Sen de kadın devrimine katıl!
Kürt Kadın Hareketi yılın başında ‘Bi Jin Jiyan Azadî Ber Bi Şoreşa Jinê’ hamlesini ilan etmişti. Bu hamle devam ediyor. Önümüzdeki dönemde hamle kapsamında özel planlamalarınız var mı?
Yıl içersindeki tüm çalışmalarımızın içeriği ve esası hamle kapsamında olacak. Toplumsal alandan başlamak üzere, kadın hareketi olarak açılım yaptığımız tüm saha ve çalışmalarda dostlarımızla birlikte ısrarlı, kararlı ve etkili bir sesle ‘Bi Jin Jiyan Azadî Ber Bi Şoreşa Jinê’ hamlesini yürüteceğiz. Hamle kısa bir zaman dilimine sığdırılmayacak denli önemli ve mücadelemizin geleceği açısından etkili bir hamle. Tüm komün, meclis ve inisiyatiflerimiz de bu öneme göre katılmalı. Yine her bir Kürt kadını da bu hakikate denk bir sorumluluk, bilinç ve kadın devriminin inşacısı olma heyecanıyla katılmalı. Hamlenin örgütsel ayağı TJK-E’nin tüm boyut ve bileşenleri ile yürütülecek. İlk etapta hamleye ilişkin eğitsel çalışmalar ve halk buluşmaları gerçekleştirilecek. Bir yıl boyunca “sen de kadın devrimine katıl” çağrısıyla aile ziyaretleri yapılacak, bu ziyaretlerde kadınların örgütlenmesi esas alınarak hamlenin sürekli olarak gündemde tutulması sağlanacak. Yine diplomasi komitelerimizin Avrupa’da ‘Jin Jiyan Azadî’ platformlarını tüm alanlarda oluşturması için etkin bir çalışma yürütmesi kararı da kongremizde alındı. Hamle kapsamında birçok konferans, panel ve seminer de yapılacak.

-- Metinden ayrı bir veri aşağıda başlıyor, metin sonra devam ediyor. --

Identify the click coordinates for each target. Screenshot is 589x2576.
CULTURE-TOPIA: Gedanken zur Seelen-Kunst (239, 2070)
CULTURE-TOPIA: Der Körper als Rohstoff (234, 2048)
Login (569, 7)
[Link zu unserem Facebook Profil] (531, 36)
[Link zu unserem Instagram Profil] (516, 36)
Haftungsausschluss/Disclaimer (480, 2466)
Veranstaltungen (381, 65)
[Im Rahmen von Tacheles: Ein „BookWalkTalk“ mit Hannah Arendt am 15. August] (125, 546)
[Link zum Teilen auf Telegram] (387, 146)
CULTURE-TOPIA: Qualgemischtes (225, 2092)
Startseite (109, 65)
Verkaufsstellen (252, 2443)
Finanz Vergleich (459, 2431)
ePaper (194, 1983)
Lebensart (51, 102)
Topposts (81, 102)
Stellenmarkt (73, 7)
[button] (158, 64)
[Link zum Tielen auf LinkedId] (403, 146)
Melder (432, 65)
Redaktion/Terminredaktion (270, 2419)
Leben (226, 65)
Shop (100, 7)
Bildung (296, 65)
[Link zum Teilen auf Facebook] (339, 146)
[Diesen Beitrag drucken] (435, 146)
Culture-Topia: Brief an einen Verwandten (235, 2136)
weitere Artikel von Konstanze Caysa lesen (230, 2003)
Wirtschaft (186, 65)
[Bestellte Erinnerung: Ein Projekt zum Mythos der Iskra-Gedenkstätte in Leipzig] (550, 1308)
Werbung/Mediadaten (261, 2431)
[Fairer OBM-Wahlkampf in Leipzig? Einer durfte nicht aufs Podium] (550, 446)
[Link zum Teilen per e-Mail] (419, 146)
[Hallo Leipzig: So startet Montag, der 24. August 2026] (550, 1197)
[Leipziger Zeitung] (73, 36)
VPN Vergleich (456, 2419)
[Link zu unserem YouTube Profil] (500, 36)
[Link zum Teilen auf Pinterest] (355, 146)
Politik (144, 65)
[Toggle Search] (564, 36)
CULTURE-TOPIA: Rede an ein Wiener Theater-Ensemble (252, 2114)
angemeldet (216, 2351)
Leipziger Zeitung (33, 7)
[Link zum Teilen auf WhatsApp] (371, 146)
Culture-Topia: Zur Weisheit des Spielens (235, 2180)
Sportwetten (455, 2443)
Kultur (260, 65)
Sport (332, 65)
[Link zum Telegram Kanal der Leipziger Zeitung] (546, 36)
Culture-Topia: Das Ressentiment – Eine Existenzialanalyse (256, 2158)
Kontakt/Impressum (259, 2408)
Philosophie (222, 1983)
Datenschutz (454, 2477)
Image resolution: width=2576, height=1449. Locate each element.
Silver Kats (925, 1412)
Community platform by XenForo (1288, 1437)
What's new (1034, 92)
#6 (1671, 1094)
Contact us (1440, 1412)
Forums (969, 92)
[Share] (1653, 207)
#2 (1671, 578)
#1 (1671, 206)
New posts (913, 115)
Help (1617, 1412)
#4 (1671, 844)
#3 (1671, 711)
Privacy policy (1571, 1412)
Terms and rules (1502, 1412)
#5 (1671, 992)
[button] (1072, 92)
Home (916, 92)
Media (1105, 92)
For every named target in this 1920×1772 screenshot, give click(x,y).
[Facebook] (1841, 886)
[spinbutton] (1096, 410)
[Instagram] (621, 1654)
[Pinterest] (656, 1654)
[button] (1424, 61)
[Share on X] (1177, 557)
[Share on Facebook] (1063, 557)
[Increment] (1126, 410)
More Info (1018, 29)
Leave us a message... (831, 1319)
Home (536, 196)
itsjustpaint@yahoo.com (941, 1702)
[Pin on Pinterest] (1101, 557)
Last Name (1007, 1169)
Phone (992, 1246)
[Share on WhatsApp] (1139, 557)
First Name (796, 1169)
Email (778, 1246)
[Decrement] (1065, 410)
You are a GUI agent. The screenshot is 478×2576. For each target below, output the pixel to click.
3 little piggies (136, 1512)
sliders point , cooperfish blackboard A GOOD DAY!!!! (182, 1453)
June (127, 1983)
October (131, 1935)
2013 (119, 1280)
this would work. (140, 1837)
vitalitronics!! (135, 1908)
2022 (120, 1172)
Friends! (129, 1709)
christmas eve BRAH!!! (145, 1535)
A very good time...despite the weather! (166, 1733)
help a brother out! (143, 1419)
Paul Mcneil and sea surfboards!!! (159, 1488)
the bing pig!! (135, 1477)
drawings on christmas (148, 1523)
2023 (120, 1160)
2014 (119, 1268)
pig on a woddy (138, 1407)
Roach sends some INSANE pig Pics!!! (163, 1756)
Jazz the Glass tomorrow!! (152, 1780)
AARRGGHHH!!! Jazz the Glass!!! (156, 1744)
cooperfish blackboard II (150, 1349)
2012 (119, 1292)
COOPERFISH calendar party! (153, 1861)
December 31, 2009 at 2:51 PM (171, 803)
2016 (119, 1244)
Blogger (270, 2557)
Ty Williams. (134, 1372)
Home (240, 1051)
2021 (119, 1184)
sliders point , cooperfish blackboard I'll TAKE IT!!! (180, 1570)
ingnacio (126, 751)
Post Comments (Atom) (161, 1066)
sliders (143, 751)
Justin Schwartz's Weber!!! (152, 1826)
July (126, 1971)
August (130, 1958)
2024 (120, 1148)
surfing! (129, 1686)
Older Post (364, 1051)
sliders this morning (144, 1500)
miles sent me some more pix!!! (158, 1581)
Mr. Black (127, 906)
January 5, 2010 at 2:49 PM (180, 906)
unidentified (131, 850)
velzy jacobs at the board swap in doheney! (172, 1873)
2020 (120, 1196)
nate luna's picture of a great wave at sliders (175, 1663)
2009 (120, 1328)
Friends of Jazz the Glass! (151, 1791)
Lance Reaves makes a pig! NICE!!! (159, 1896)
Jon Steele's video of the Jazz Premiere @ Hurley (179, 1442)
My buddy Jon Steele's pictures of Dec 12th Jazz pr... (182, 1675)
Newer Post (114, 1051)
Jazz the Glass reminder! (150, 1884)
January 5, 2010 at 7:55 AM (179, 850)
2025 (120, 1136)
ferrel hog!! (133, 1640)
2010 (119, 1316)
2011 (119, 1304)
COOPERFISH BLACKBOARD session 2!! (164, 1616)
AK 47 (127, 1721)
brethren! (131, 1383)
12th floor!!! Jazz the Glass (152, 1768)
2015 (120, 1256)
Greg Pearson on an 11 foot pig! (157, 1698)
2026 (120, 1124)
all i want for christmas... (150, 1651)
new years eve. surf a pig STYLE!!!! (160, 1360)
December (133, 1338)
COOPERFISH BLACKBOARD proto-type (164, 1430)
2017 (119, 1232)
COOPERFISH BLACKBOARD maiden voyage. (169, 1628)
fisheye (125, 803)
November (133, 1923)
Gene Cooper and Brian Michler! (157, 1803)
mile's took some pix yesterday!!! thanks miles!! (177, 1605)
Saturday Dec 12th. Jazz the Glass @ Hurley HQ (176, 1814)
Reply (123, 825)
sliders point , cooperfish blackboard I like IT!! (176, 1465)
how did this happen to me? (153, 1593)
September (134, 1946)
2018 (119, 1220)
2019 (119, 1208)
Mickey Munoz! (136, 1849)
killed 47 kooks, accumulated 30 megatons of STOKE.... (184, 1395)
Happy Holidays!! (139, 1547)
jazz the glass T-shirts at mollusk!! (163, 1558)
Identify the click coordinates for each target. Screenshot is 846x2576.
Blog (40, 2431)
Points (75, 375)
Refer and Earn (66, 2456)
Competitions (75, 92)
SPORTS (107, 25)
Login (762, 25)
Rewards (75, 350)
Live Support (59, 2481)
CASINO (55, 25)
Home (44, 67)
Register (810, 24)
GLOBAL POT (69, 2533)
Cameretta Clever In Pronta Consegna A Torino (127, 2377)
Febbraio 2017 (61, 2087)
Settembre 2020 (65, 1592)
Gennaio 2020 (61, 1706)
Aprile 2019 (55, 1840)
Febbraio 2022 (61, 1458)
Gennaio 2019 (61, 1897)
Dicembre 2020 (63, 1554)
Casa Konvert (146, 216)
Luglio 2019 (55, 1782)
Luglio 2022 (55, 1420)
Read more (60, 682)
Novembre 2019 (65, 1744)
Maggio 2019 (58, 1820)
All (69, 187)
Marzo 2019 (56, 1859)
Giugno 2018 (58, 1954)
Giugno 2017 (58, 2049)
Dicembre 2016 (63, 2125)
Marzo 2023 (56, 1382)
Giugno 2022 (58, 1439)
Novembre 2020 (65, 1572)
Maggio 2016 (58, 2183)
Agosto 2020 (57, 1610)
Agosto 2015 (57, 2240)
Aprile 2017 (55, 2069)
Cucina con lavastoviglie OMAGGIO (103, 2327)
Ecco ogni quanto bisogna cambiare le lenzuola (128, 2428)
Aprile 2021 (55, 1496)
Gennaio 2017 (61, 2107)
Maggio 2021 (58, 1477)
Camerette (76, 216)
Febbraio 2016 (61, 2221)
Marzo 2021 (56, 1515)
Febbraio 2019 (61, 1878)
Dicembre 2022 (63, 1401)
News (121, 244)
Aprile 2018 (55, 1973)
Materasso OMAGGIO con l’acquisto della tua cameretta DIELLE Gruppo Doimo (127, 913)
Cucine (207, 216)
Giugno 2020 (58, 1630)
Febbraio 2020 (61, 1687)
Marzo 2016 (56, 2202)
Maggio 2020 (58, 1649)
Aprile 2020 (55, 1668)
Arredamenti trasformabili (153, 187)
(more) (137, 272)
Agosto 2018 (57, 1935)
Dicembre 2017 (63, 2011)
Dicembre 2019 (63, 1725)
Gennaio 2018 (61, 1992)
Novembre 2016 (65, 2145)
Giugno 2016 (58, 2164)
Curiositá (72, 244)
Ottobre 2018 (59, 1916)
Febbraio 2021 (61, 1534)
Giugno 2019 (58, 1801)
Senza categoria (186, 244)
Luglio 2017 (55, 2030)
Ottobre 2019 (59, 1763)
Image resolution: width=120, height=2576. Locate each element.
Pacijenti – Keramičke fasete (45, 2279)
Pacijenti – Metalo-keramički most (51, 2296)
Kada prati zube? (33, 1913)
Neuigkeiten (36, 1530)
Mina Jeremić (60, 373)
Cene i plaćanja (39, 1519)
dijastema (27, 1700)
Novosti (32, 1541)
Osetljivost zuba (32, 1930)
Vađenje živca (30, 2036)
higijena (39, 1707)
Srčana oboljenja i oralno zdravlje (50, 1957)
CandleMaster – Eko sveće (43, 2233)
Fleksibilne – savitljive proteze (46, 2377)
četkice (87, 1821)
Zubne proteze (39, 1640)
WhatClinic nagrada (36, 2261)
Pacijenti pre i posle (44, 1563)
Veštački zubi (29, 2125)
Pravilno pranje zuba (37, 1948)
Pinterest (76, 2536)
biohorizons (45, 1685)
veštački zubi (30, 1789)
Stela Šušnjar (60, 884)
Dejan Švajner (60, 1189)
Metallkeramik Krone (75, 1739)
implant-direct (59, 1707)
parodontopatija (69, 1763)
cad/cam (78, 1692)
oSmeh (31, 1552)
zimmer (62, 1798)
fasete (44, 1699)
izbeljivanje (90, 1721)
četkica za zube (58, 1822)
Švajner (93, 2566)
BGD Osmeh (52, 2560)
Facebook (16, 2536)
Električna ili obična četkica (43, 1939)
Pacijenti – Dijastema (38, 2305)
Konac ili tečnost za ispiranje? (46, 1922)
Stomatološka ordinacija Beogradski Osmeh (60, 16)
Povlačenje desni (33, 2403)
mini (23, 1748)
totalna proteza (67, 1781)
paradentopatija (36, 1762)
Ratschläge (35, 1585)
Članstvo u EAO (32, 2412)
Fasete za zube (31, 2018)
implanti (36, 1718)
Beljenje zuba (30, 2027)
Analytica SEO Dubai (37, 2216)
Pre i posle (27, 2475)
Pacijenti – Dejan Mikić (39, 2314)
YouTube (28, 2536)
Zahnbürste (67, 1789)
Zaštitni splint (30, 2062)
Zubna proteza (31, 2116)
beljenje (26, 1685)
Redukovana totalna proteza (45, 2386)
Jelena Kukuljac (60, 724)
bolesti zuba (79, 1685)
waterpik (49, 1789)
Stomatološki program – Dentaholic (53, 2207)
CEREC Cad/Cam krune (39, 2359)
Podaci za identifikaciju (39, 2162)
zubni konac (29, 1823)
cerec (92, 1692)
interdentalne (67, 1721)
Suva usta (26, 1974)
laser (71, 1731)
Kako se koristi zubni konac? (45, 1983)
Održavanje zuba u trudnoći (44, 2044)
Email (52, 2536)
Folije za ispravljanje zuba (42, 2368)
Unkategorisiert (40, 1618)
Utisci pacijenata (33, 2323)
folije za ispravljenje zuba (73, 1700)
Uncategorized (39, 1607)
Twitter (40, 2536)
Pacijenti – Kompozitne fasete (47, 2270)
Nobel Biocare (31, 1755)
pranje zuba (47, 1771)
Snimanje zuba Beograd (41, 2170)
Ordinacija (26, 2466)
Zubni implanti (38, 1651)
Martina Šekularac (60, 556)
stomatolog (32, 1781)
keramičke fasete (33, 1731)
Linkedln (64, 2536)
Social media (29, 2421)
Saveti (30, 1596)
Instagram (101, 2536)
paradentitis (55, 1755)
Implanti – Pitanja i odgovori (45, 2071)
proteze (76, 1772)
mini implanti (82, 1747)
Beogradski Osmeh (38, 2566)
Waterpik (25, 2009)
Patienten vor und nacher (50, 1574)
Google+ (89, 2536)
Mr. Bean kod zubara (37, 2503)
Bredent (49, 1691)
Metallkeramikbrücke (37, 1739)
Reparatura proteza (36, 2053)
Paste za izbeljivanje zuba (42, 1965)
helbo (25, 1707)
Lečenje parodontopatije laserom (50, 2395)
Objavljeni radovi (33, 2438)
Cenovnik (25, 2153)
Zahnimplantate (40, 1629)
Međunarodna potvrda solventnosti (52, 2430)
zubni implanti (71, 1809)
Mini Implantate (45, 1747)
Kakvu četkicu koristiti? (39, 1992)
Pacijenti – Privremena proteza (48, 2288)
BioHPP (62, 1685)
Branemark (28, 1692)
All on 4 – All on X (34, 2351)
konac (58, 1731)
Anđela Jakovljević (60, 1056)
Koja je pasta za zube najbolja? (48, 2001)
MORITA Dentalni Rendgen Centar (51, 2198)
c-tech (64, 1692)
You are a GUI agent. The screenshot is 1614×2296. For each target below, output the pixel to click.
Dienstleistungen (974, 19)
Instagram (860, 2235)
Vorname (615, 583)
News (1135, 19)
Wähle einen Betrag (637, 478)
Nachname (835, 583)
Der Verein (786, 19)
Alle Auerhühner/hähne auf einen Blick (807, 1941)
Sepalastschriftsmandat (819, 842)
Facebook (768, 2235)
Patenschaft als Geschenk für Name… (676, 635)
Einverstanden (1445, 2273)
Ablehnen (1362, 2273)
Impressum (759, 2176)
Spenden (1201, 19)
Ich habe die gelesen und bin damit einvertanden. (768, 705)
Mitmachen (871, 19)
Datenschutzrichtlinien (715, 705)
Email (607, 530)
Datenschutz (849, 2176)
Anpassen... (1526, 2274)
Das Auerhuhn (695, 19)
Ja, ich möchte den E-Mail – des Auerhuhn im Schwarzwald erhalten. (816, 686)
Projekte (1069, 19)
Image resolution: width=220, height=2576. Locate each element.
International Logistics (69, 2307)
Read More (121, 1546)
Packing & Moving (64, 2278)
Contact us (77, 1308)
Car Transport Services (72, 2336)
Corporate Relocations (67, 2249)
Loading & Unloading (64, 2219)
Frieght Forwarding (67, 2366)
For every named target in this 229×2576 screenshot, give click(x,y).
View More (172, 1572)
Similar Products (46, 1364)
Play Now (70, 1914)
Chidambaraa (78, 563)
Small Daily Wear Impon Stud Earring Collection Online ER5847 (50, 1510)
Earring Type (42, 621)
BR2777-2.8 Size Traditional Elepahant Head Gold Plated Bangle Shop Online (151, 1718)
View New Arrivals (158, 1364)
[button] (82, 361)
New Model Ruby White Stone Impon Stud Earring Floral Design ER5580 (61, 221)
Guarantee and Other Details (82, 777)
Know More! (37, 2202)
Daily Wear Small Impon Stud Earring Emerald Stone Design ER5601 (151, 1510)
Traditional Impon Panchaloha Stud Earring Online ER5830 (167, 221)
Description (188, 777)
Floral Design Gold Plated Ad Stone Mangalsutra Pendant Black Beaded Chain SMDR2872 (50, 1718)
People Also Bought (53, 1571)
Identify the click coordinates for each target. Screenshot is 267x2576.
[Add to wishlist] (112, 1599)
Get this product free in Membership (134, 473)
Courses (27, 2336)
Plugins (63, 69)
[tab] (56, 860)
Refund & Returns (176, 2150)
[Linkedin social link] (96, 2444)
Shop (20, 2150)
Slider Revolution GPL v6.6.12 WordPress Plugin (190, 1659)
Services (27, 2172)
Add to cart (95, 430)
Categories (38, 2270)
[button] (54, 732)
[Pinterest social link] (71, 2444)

Hamlemizin ilk eylemsel ayağı 16 Eylül’de Jîna Emînî’nin katledilişinin 1. Yıldönümünde olacak. “Jin Jiyan Azadî” yürüyüş, eylem ve etkinliklerine TJK-E olarak öncülük edeceğiz. Özellikle 25 Kasım ve 8 Mart gibi önemli tarihlerde kadın örgütleri ile ortak mücadeleyi büyütmeyi hedefliyoruz.
TJK-E kongresinde başka ne tür kararlar aldı?
İnşa çalışmalarından çocuk kreşlerine, kadın evlerinden kooperatifleşmelere kadar birçok hedef konuldu. Sosyal komitelerin güçlendirilmesi, bu komitelerin özellikle proje eksenli çalışmalara ağırlık vermelerine ilişkin tartışmalar öne çıktı. Yerelde demokratik, ekolojik kadın eksenli paradigma doğrultusunda genç kadınlarla buluşma ve eğitsel çalışmaların yapılması, ülke çatı örgütlerimizin bünyesinde ekoloji komitelerinin oluşturulması gibi bir dizi karardan bahsedebiliriz.